“哪个小辈?还不给老夫滚出来!”
这一声带着金丹期修士的巨大灵力,顿时让那灌木整个被碾成粉碎,其中隐藏为青烟的人控制不住法术,立时跌在地上露出身形,狼狈的歪倒在地上呕出一口血,却不敢有丝毫冒犯之意,他脸色惨白摇摇欲坠显然是受了重伤,却还朝着半空中那道身影行礼。
“内门弟子林阁璟,见过……见过长老。”
浮在半空中的是一个面容苍老,身长却不到五尺的小个老者,面容十分丑陋,说话之时森然杀意扑面而来,让伏在地上的青衫男子几乎起不了身来,竟是又低头吐了口血:“此处乃是禁地,你是如何进来的?!”“回长老,弟子是被……是被一个剑修追至此处的。
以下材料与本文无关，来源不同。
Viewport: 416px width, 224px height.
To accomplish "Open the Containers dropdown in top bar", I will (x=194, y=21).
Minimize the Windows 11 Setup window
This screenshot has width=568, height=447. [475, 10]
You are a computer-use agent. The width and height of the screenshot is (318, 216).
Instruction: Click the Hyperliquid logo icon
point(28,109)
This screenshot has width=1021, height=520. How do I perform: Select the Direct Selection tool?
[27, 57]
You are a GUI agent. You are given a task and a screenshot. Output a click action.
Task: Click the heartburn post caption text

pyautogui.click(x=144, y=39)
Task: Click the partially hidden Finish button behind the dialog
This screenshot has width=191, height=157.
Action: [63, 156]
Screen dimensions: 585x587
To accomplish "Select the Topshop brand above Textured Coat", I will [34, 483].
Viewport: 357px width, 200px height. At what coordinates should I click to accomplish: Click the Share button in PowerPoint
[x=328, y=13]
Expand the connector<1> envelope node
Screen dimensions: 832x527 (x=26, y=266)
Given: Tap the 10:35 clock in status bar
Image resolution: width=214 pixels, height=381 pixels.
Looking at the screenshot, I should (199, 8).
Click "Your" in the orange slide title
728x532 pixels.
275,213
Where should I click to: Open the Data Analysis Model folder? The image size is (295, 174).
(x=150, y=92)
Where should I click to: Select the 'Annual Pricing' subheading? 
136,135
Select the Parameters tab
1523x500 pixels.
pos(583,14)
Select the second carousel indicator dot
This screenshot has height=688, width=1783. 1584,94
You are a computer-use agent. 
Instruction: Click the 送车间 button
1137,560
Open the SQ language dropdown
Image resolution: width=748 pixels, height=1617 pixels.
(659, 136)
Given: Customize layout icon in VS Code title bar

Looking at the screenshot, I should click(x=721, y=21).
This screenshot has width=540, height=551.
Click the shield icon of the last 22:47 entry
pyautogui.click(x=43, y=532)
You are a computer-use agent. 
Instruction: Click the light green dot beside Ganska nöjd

”
青衫男子脸色苍白面容扭曲,显然是遭到了极大痛苦,闻言却不敢怠慢老者,有些吃力的恭敬回答,尽力一字一句说的清清楚楚。
“那剑修不是执法堂的人,而是宗外修炼而成的,十分厉害弟子不敌,慌忙逃生之下就跑到了此处,怡逢弟子就要被斩杀之时,禁地突然就开始地动起来,那剑修仿佛意识到了什么,也不再追着弟子潜行,弟子本想也要离开,结果却被那灵力暴动给反吸进来,只能躲在这里…
...?“愚蠢!”老者一听这话眸光闪烁,不知心中在打什么主意,面容陡然沉了下来,身上灵压却并未再度加大,而是故作暴怒之色,指着那青衫弟子低吼道,“就是你将那剑修引到禁地来的,这一切定然是那剑修的诡计!就是为了进此禁地!你怎能如此愚蠢!”
青衫弟子一听这话,顿时露出震惊无比的神色来,不敢置信的看了一眼老者,下一刻却脸上就满是懊悔之色,重重的将身子弯了下去:“弟子知错了,还请长老责罚!”
老者见此人毫不怀疑就信了自己的话,面上顿时隐约多了几分自得,下一刻却再度装模作样起来,一挥手冷声吩咐道:“现下情形如此紧张,责罚就先行欠着,留着你有用之身,为长老我戴罪立功,你意下如何?”
青衫弟子听了这话,先是忍不住怔愣一瞬,仿佛不能明白为何不责罚,片刻后看到老者沉下脸色,却立刻惊慌的点头应了: “全听长老吩咐!”
老者见他还算识相,脑子也好似不大好使,正是好利用的对象,眸底顿时多出满意之色,青衫弟子的修为他看的清楚,不过是个筑基大圆满的修士,一根手指都能轻易拧死他,只是因为身负杂灵根容易在灵力暴动时隐藏,若不是老者自己也是杂灵根资质,还当真如同其他长老一般,不能发现灌木中还隐藏有人——想到此处,老者也就放心从储物戒中拿出一块阵盘,抬手朝他扔了过去。
“好,你拿着这个朝指针的方向前去,老夫会在你身前行走,为你打通路上障碍,如今禁地灵力暴动,你不可随意乱走,倘若那指针快速轮转你就立即停下,隐藏在附近的树丛中,到时候老夫吩咐你什么,你就立刻去做!”
青衫修士手忙脚乱的接了那阵盘,小心翼翼的捧住看了半晌之后,忙连连点头应道:“弟子听命!”
老者见他粗笨的模样,心底虽有些厌恶他蠢,到底还是更放心此人老实,摆了摆手示意他可以离开了。
“快去吧。”
青衫修士不敢怠慢,捧着那阵盘像宝贝似护着,低头小心看了一眼就顺着方向跑了过去,老者则紧盯着那个背影,直到再也瞧不见什么踪迹了,方才挥袖抹掉了此处痕迹,朝不远处的禁碑望了一眼,身形化为流光朝着禁地中央而去。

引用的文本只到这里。